Dibattuta dalla storiografia è la datazione dell’Estasi di s. Caterina de’ Ricci (Roma, Galleria nazionale d’arte antica di Palazzo Corsini), il più significativo esempio realizzato dal M. nell’ambito del genere cosiddetto dei quadri di canonizzazione, eseguita per la cerimonia di beatificazione tenutasi nel 1737 (Alloisi, 2004; Art in Rome..., pp. 402 s.) o piuttosto per quella di canonizzazione nel 1746 (Casale, 1997, p. 138).
La messa in scena dell’evento miracoloso evidenzia una convincente volontà di storicizzazione del dramma sacro, in anticipo rispetto alla pittura francese della seconda metà del secolo.
Nel 1748 il M. eseguì un’Annunciazione conservata a Copenaghen (Reale Museo delle belle arti) e proveniente dalla collezione del cardinale Silvio Valenti Gonzaga (Olsen). Attorno al 1750 va riferita invece l’esecuzione della pala con la Vergine e i ss. Agostino, Nicola da Tolentino e Monica in S. Maria del Popolo a Roma (Branchetti).
Nell’ottobre del 1754 fu eletto maestro della scuola del nudo in Campidoglio (Roma, Arch. stor. dell’Acc. nazionale di S. Luca, Decreti, vol. 51, c. 104r). Entro il luglio del 1755 il M. completò la copia su tela dell’Aurora di Reni del casino Rospigliosi, destinata a decorare la galleria della residenza londinese di Hugh Percy duca di Northumberland, dove ancora si conserva (Lewis).

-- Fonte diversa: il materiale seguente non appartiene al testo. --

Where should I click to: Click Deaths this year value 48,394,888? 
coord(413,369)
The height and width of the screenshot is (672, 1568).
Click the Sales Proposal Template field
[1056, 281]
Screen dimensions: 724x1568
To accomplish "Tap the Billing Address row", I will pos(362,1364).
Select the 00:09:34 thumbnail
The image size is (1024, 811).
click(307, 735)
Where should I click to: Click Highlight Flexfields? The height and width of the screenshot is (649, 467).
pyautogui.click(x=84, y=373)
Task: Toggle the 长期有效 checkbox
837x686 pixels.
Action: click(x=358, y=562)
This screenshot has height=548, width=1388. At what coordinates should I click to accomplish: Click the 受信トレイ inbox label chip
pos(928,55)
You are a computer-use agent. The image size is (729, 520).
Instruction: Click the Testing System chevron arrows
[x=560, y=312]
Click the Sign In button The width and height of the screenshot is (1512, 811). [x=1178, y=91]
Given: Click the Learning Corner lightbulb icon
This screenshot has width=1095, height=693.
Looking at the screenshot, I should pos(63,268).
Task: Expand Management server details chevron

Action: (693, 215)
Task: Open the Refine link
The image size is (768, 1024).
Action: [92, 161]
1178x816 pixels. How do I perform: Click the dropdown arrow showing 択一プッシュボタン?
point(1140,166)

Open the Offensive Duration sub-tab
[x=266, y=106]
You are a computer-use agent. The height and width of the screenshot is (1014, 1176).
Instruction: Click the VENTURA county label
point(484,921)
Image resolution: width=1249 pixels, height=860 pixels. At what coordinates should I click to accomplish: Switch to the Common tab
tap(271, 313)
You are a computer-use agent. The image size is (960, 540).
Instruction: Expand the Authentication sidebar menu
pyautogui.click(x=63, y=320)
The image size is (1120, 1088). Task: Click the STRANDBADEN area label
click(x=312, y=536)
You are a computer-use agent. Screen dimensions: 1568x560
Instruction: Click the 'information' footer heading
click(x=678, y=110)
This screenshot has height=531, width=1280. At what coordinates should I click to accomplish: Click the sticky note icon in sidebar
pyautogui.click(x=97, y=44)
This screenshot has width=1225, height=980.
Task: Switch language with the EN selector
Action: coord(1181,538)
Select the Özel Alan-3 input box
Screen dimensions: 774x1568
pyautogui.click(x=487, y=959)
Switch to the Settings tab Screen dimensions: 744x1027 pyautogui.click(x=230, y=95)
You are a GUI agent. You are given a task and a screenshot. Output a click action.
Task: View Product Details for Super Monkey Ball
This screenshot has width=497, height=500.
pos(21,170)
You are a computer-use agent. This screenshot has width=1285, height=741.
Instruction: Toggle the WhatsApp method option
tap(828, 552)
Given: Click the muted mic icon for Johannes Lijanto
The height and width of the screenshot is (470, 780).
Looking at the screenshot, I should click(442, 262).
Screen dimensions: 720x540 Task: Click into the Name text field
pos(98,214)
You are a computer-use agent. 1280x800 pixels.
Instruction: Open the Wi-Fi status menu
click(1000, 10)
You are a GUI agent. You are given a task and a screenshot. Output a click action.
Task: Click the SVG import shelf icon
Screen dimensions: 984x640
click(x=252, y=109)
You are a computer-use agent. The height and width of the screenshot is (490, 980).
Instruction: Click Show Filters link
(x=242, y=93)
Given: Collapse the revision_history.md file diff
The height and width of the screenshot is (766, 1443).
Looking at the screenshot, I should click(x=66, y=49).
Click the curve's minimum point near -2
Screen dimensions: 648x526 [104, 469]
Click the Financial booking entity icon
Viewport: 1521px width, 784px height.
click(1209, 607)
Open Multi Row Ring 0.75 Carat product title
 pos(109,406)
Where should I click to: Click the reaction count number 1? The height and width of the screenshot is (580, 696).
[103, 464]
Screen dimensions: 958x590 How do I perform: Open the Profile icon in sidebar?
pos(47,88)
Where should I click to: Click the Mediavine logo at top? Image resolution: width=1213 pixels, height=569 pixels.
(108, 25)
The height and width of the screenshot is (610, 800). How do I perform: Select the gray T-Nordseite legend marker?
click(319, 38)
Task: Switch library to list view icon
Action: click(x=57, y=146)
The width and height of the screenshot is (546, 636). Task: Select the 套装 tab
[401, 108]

Nel 1757 il M. firmò e datò la tela con l’Educazione della Vergine per la chiesa del Ss. Nome di Maria a Roma. Egli aveva già assunto nel 1743 la direzione del cantiere pittorico dell’edificio, incaricando i suoi collaboratori dell’esecuzione delle diverse pale d’altare (Casanova - Martini), tra le quali va ricordata quella eseguita dal figlio Lorenzo con i Ss. Pietro e Paolo per l’omonima cappella.
Il M. morì a Roma il 19 ott. 1758, come ricorda l’iscrizione sulla lapide presso la sua tomba nella chiesa di S. Salvatore ai Monti, decorata da un ritratto probabilmente compiuto dal figlio.
Alla morte del M. ne ereditò lo studio il figlio Lorenzo, il quale fu eletto membro di merito presso l’Accademia di S. Luca nel 1759 (Roma, Arch. stor. dell’Acc. nazionale di S. Luca, Decreti, vol. 51, c. 137r). Nel 1772 gli vennero commissionati tre dipinti perduti per la distrutta chiesa di S. Pantaleo. Allo stesso anno risale la pala d’altare eseguita per la chiesa di S. Stefano a Rovigo, raffigurante una Crocifissione con i ss. Giovanni di Matha e Felice di Valois. L’unica altra opera conservata a Roma ascrivibile a Lorenzo con certezza è il Riposo durante la fuga in Egitto nella chiesa di S. Maria dell’Orazione e Morte, firmata ma non datata. Morì a Roma il 3 luglio 1785 (ibid., vol. 54, c. 61v).